__Teks Bacaan__:
* * *
KONTAN.CO.ID -JAKARTA. Pada 23 Oktober 2021 nanti, Arifin Tasrif genap dua tahun menjabat sebagai Menteri Energi dan Sumber Daya Mineral (ESDM). Ada sejumlah tantangan dalam pengembangan energi yang masih mengadang Indonesia.
Direktur Eksekutif Asosiasi Perusahaan Migas Nasional (Aspermigas), Moshe Rizal menilai, sudah banyak upaya Kementerian ESDM dalam dua tahun terakhir, khususnya untuk memperbaiki iklim investasi hulu migas. "Dari sisi kemudahan perizinan sampai dengan insentif yang diberikan," ucap dia kepada KONTAN, Kamis (14/10).
Namun, upaya perbaikan yang dilakukan pemerintah terbentur kondisi global seperti dampak pandemi Covid-19 dan sejumlah faktor. Sederat kendala itu, seperti kesulitan negara anggota OPEC dan non OPEC dalam mencapai kesepakatan dalam stabilisasi harga minyak. Industri migas pun dihadapkan tantangan transisi menuju energi baru terbarukan (EBT).
* * *
__Petunjuk__: Tuliskan kembali bagian teks tentang dua tahun masa jabatan Menteri ESDM, mulai dari "KONTAN.CO.ID -JAKARTA. Pada" dan berakhir pada "masih mengadang Indonesia.". Materi yang disertakan tidak berhubungan dengan teks bacaan.

__Data Tercatat__:
* * *
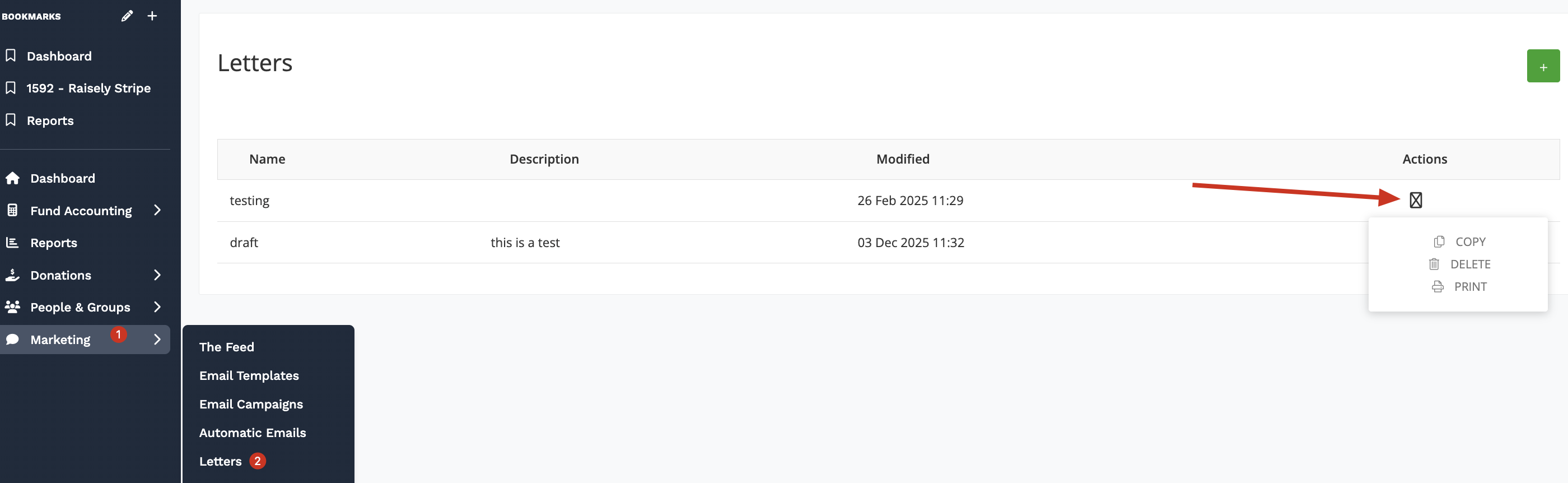Open the 1592 - Raisely Stripe bookmark
This screenshot has height=483, width=1568.
coord(88,89)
* * *
__Jawaban Tertulis__:
KONTAN.CO.ID -JAKARTA. Pada 23 Oktober 2021 nanti, Arifin Tasrif genap dua tahun menjabat sebagai Menteri Energi dan Sumber Daya Mineral (ESDM). Ada sejumlah tantangan dalam pengembangan energi yang masih mengadang Indonesia.